**Given request:**
Reproduce the rows below with "Instruction" swapped for "Directive" wherever it occurs, leaving everything else unchanged.

**Material for this task:**
________
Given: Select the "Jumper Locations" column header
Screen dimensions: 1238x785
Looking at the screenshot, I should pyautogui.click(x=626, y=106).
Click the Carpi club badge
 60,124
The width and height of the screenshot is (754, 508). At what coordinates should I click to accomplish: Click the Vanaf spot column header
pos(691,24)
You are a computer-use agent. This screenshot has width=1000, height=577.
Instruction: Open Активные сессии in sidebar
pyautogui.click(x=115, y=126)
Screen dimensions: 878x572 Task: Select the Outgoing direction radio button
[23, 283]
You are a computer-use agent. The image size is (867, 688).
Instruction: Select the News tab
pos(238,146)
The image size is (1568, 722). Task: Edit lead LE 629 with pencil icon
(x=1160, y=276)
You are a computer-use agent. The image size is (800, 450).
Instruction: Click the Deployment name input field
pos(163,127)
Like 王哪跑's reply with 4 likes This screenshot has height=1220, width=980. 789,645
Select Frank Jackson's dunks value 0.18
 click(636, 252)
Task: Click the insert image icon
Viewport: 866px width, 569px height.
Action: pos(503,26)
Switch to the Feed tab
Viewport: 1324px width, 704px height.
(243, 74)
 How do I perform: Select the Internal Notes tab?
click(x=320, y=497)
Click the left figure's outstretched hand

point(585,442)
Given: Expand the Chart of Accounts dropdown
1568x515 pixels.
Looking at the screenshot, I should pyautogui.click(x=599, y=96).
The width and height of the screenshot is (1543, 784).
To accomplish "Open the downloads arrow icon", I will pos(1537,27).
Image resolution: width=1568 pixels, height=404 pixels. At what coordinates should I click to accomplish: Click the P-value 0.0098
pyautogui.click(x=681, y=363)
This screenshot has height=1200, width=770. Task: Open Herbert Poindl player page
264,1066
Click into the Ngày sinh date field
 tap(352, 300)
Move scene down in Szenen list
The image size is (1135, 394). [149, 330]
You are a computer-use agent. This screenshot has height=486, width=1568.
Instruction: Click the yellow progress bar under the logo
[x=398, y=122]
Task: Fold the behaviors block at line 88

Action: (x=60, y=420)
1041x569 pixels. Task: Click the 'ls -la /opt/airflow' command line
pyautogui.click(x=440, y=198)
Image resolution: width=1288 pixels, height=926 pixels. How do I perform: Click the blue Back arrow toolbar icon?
________
**Finished task:**
Given: Select the "Jumper Locations" column header
Screen dimensions: 1238x785
Looking at the screenshot, I should pyautogui.click(x=626, y=106).
Click the Carpi club badge
 60,124
The width and height of the screenshot is (754, 508). At what coordinates should I click to accomplish: Click the Vanaf spot column header
pos(691,24)
You are a computer-use agent. This screenshot has width=1000, height=577.
Directive: Open Активные сессии in sidebar
pyautogui.click(x=115, y=126)
Screen dimensions: 878x572 Task: Select the Outgoing direction radio button
[23, 283]
You are a computer-use agent. The image size is (867, 688).
Directive: Select the News tab
pos(238,146)
The image size is (1568, 722). Task: Edit lead LE 629 with pencil icon
(x=1160, y=276)
You are a computer-use agent. The image size is (800, 450).
Directive: Click the Deployment name input field
pos(163,127)
Like 王哪跑's reply with 4 likes This screenshot has height=1220, width=980. 789,645
Select Frank Jackson's dunks value 0.18
 click(636, 252)
Task: Click the insert image icon
Viewport: 866px width, 569px height.
Action: pos(503,26)
Switch to the Feed tab
Viewport: 1324px width, 704px height.
(243, 74)
 How do I perform: Select the Internal Notes tab?
click(x=320, y=497)
Click the left figure's outstretched hand

point(585,442)
Given: Expand the Chart of Accounts dropdown
1568x515 pixels.
Looking at the screenshot, I should pyautogui.click(x=599, y=96).
The width and height of the screenshot is (1543, 784).
To accomplish "Open the downloads arrow icon", I will pos(1537,27).
Image resolution: width=1568 pixels, height=404 pixels. At what coordinates should I click to accomplish: Click the P-value 0.0098
pyautogui.click(x=681, y=363)
This screenshot has height=1200, width=770. Task: Open Herbert Poindl player page
264,1066
Click into the Ngày sinh date field
 tap(352, 300)
Move scene down in Szenen list
The image size is (1135, 394). [149, 330]
You are a computer-use agent. This screenshot has height=486, width=1568.
Directive: Click the yellow progress bar under the logo
[x=398, y=122]
Task: Fold the behaviors block at line 88

Action: (x=60, y=420)
1041x569 pixels. Task: Click the 'ls -la /opt/airflow' command line
pyautogui.click(x=440, y=198)
Image resolution: width=1288 pixels, height=926 pixels. How do I perform: Click the blue Back arrow toolbar icon?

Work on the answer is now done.